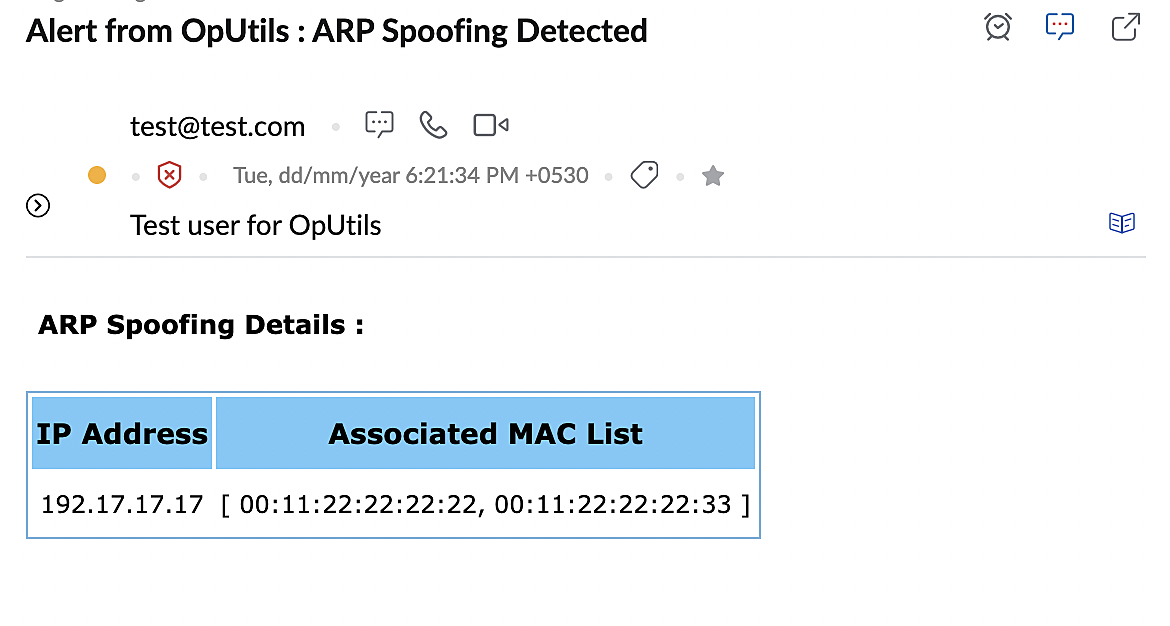Call the sender using the phone icon
Viewport: 1170px width, 626px height.
click(433, 125)
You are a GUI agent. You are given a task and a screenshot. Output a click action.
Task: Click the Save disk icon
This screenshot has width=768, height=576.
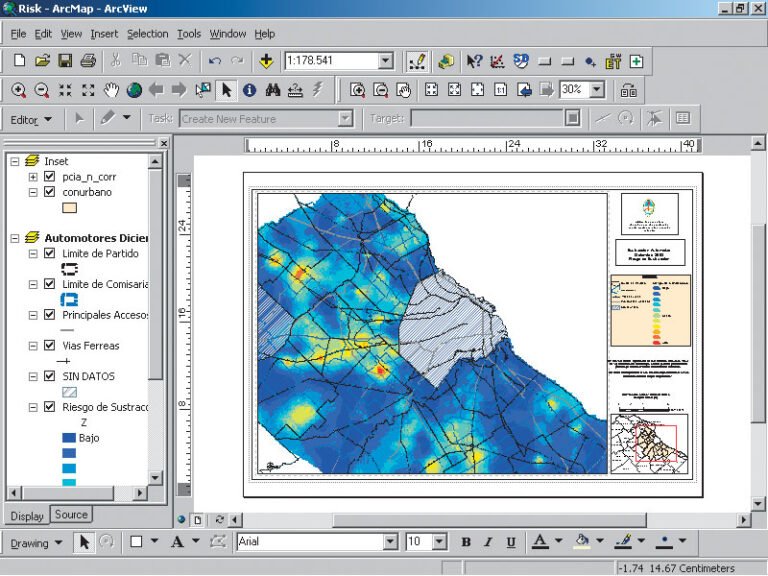(65, 61)
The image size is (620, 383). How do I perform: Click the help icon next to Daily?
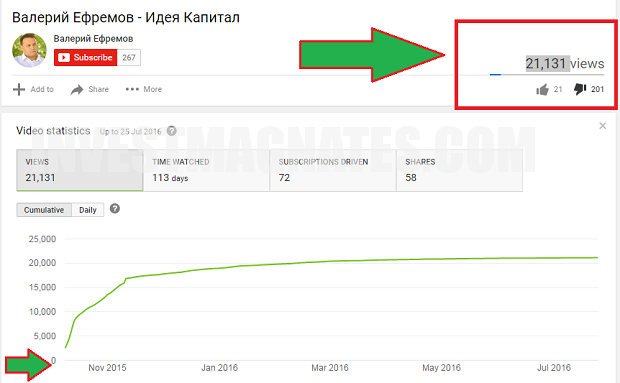click(115, 208)
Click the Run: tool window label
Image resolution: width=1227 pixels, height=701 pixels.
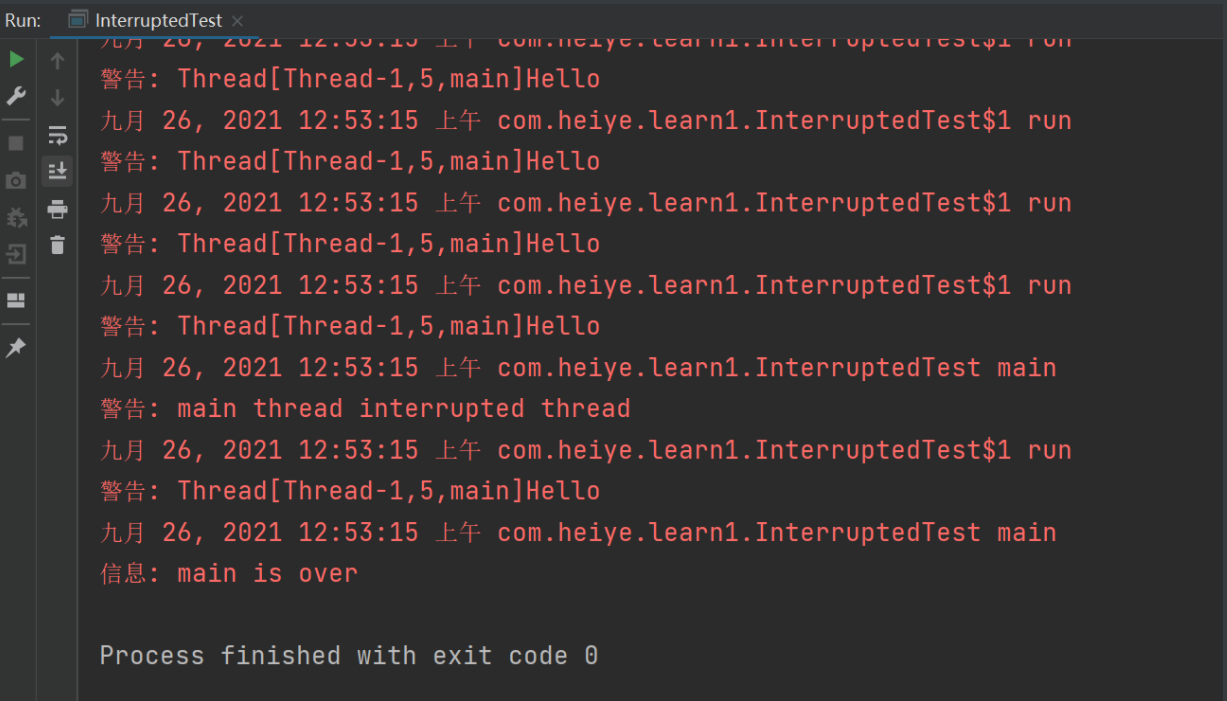pyautogui.click(x=23, y=20)
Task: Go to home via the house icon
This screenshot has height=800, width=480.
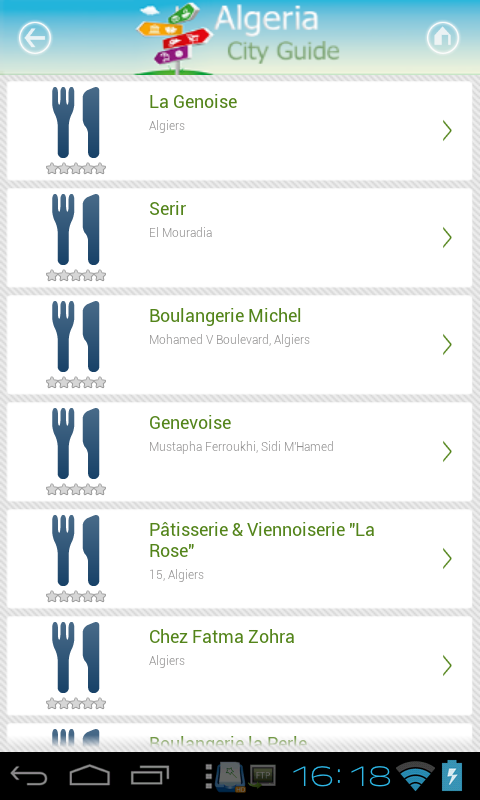Action: [442, 38]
★ ★ ★ ★ ★ ★ ★
§ **About this exercise**
Exactly as they appear, repeat the lines from the one containing "Click the Run: tool window label" through the last line of the entries, counting both ends. Pictures stay out.

§ **Output for this exercise**
Click the Run: tool window label
Image resolution: width=1227 pixels, height=701 pixels.
pyautogui.click(x=23, y=20)
Task: Go to home via the house icon
This screenshot has height=800, width=480.
Action: [442, 38]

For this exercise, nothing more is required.